==== GIVEN PASSAGE ====

Now we seem to be getting somewhere, Dragonlich.
We can whittle at this concept of power and maybe come to a consensus.
The administration's plans to reshape the Middle East (not necessarily for oil interests, more along the lines of instituting or instigating democracratic institutions) have been available for a few years now--I'm not spouting off conspiracy theory junk. You can check the validity of that claim or I can pull up the sources if need be. Those plans and the obvious demonstration that he had fallen out of U.S. favor must have indicated to Saddam that his days were limited. At some point in time he began to illegally squirrel oil-for-food money in off-shore accounts and under his bunk.
Now, Saddam may have rightly or wrongly felt this was the day of reckoning. Regardless, to capitulate to U.S. demands (and remember that we *did* become increasingly agitated while the U.N. backpeddled which also may have signalled to Saddam that this was, in fact, the endgame of his regime) would have weakened his domestic rule. Here you make the conclusion that had he complied Saddam would have remained in power. I, however, claim that either the U.S. demands would have eventually risen to the point that he would be emasculated in front of his people and they would have revolted against what was already predicted (correctly) to have been a brittle regime. It isn't implausible to think that Saddam would also believe that, if his people revolted, U.S. would help their cause unlike 1991.

==== RECORDED DATA ====

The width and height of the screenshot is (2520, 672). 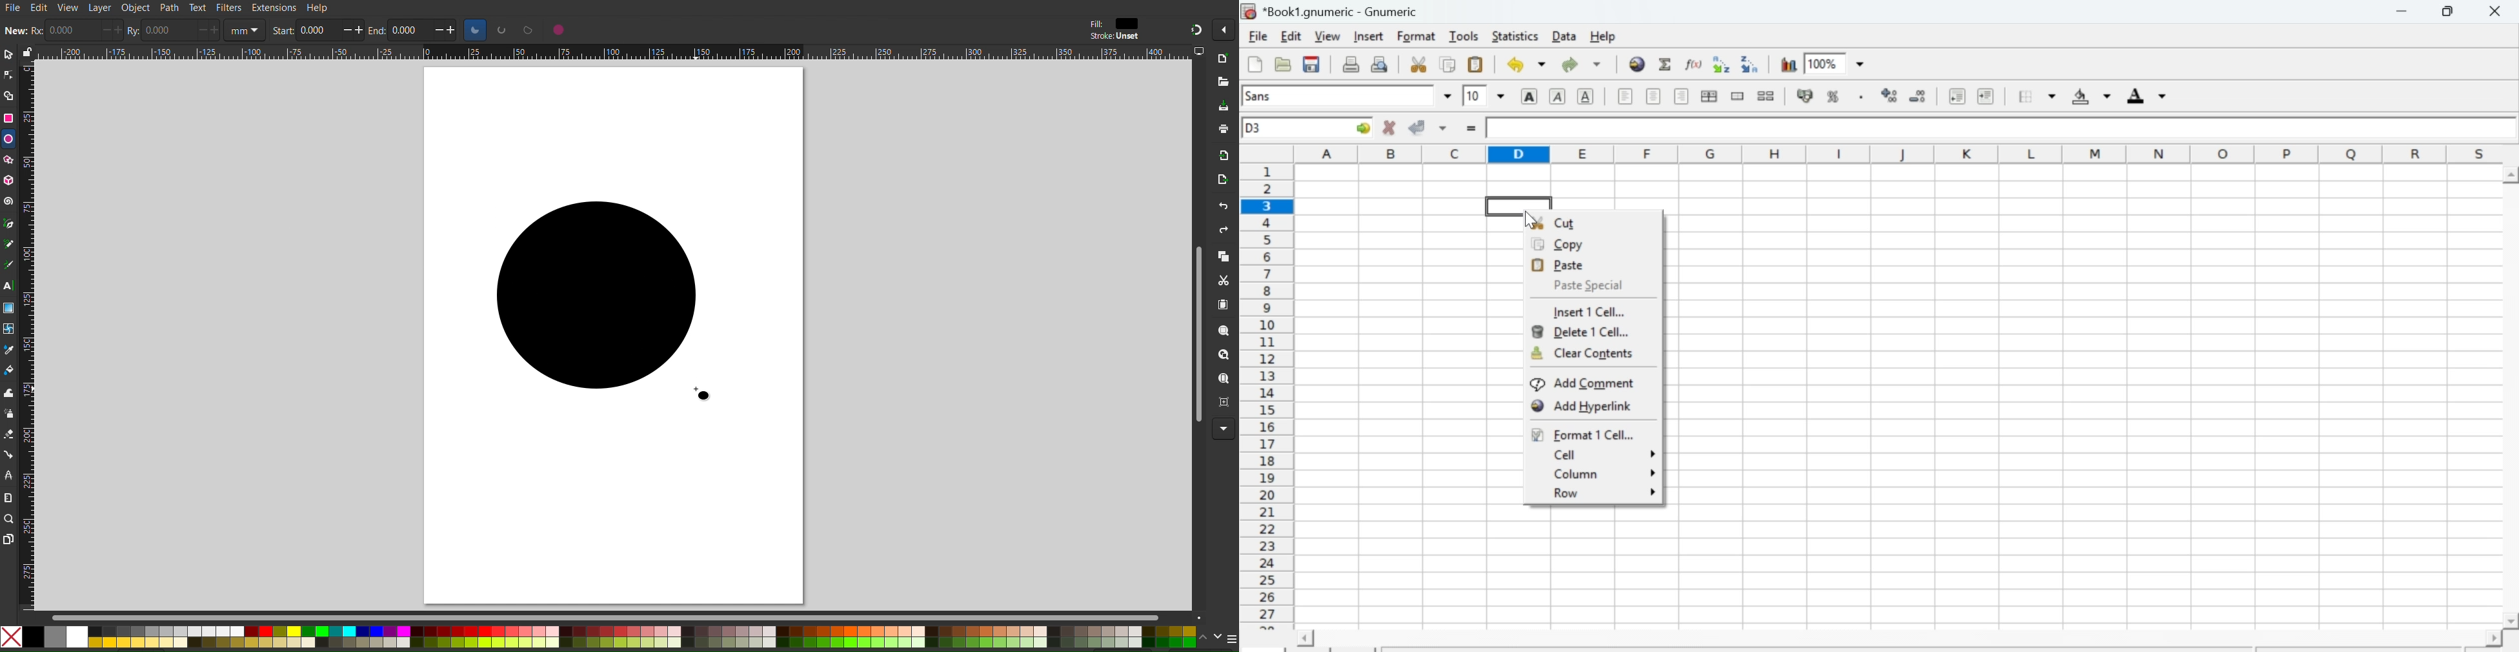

====
==== RECORDED DATA ====

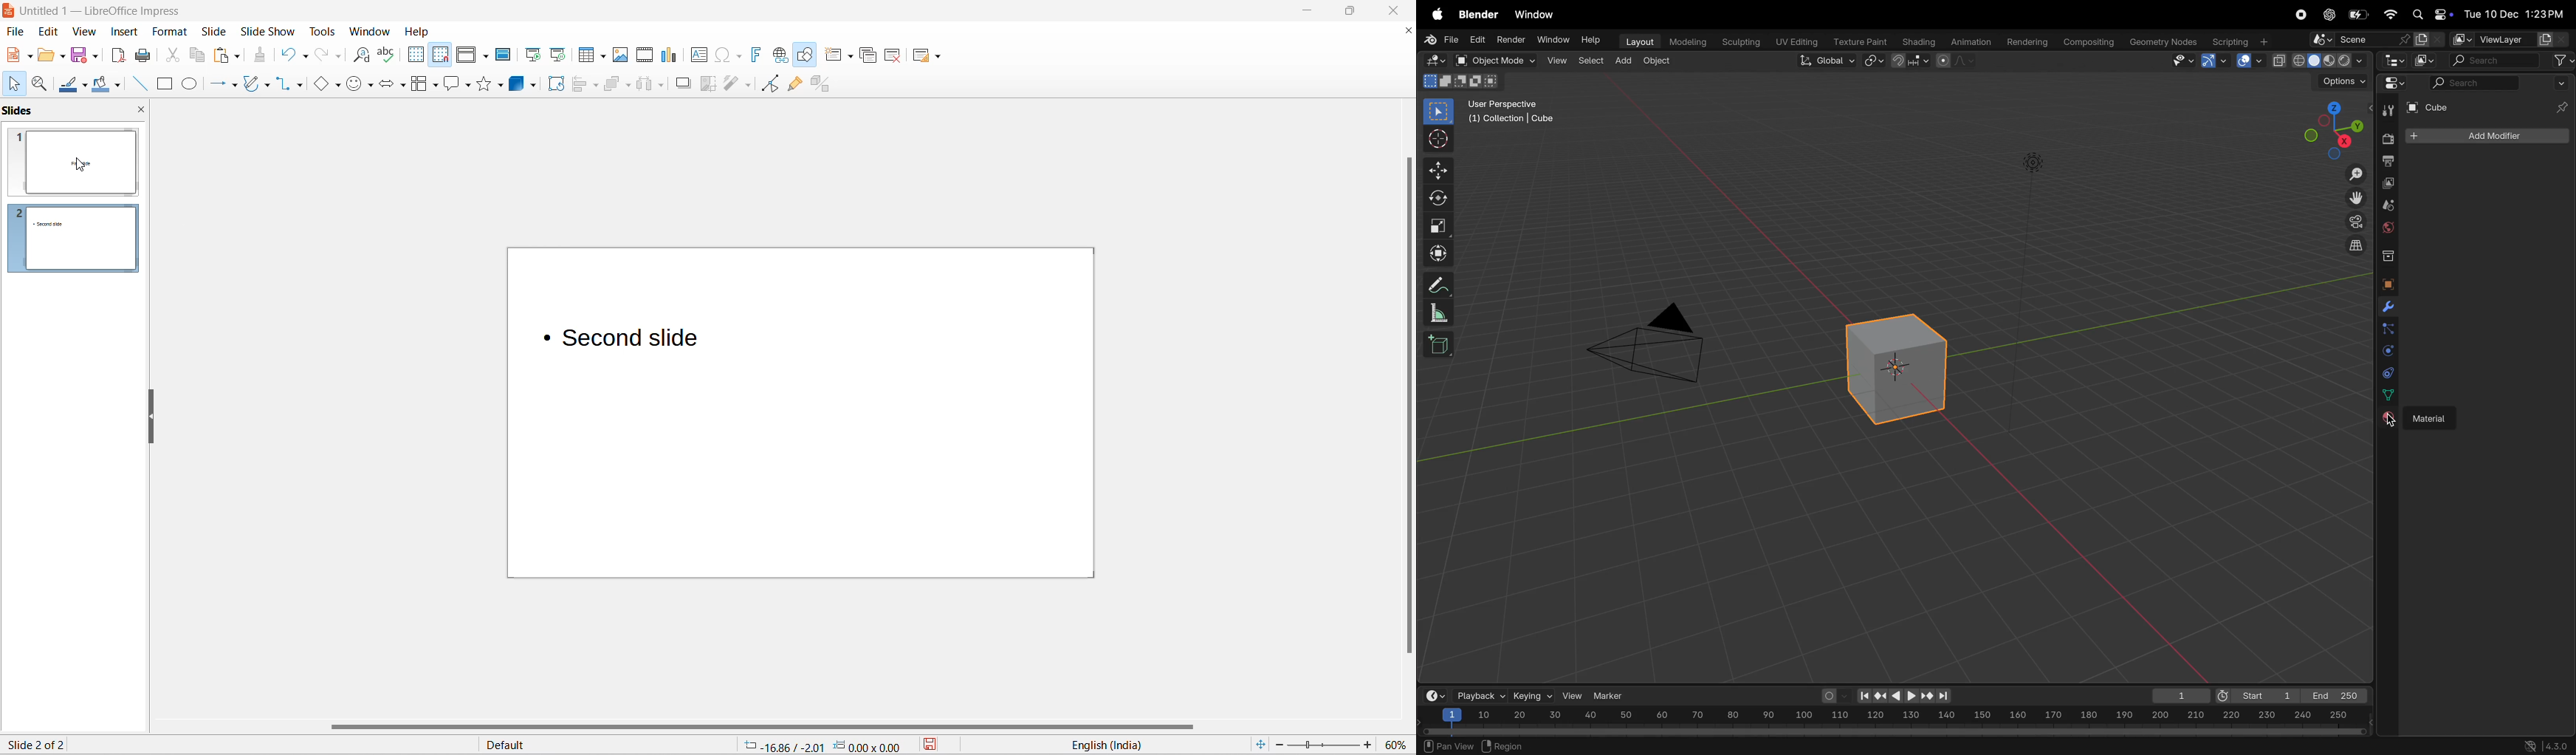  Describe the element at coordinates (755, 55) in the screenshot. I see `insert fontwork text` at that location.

====

# THE REQUEST
Reproduce the passage about Saddam and U.S. demands word for word, in full.

# WORKED SOLUTION
Now we seem to be getting somewhere, Dragonlich.
We can whittle at this concept of power and maybe come to a consensus.
The administration's plans to reshape the Middle East (not necessarily for oil interests, more along the lines of instituting or instigating democracratic institutions) have been available for a few years now--I'm not spouting off conspiracy theory junk. You can check the validity of that claim or I can pull up the sources if need be. Those plans and the obvious demonstration that he had fallen out of U.S. favor must have indicated to Saddam that his days were limited. At some point in time he began to illegally squirrel oil-for-food money in off-shore accounts and under his bunk.
Now, Saddam may have rightly or wrongly felt this was the day of reckoning. Regardless, to capitulate to U.S. demands (and remember that we *did* become increasingly agitated while the U.N. backpeddled which also may have signalled to Saddam that this was, in fact, the endgame of his regime) would have weakened his domestic rule. Here you make the conclusion that had he complied Saddam would have remained in power. I, however, claim that either the U.S. demands would have eventually risen to the point that he would be emasculated in front of his people and they would have revolted against what was already predicted (correctly) to have been a brittle regime. It isn't implausible to think that Saddam would also believe that, if his people revolted, U.S. would help their cause unlike 1991.